● **Problem requirements**: Exact copies of all the lines below are wanted, without a single picture.

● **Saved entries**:
________________

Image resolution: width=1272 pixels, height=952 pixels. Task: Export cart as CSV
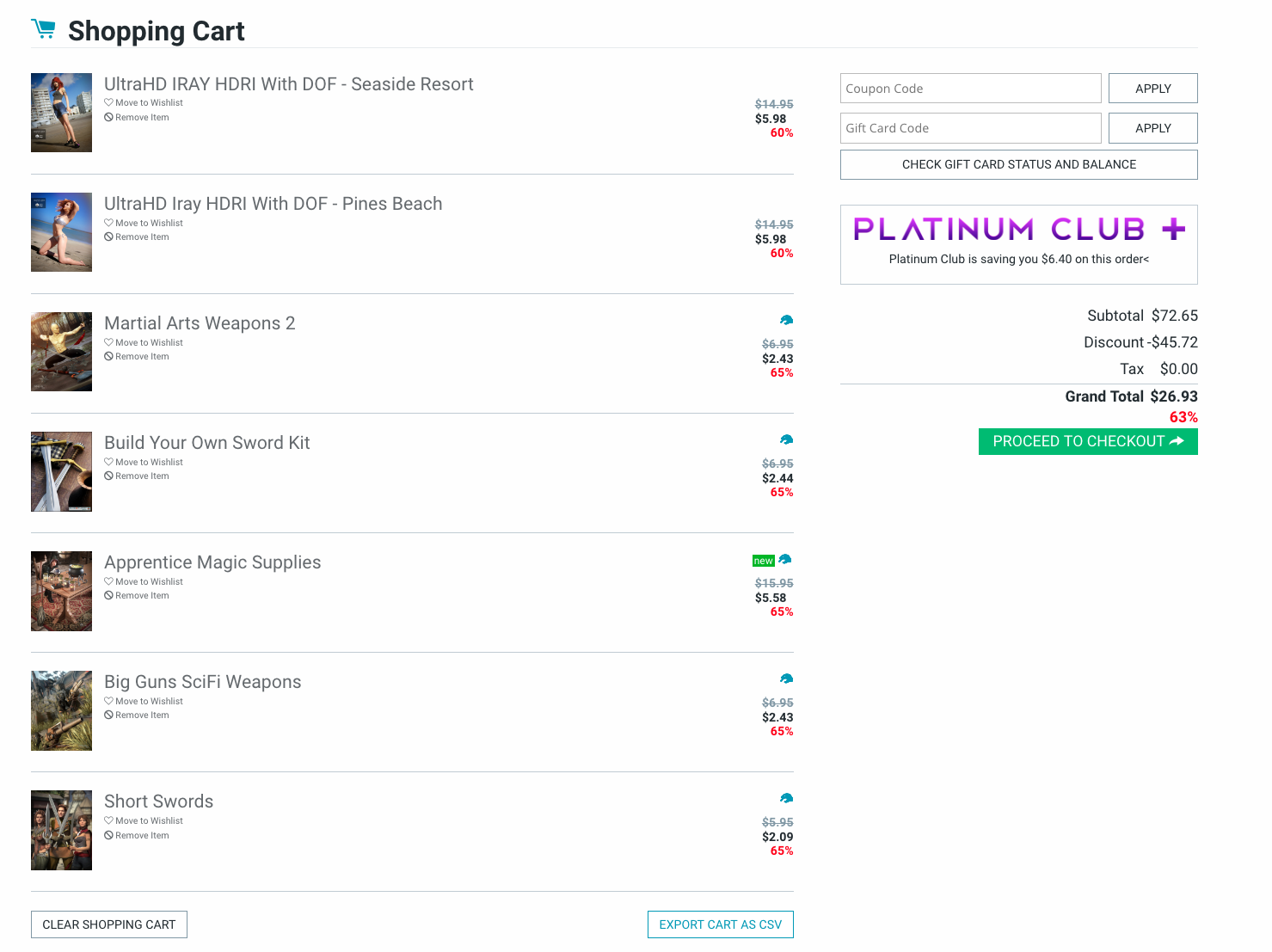point(720,924)
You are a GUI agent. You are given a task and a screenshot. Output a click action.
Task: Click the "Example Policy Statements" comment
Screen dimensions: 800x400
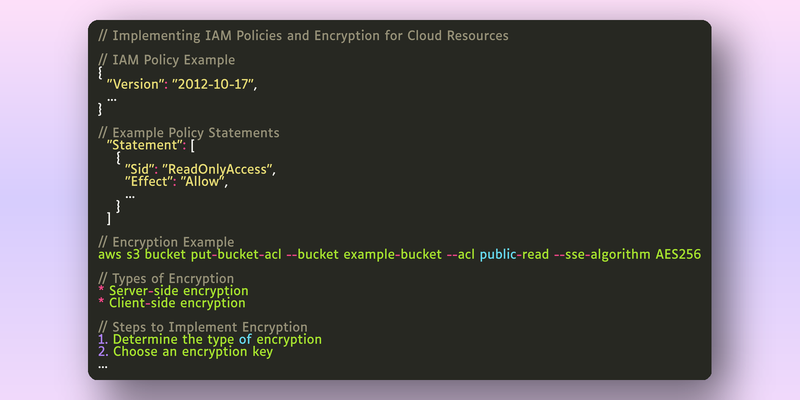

________________

● **Solved problem**:
Image resolution: width=1272 pixels, height=952 pixels. Task: Export cart as CSV
point(720,924)
You are a GUI agent. You are given a task and a screenshot. Output a click action.
Task: Click the "Example Policy Statements" comment
Screen dimensions: 800x400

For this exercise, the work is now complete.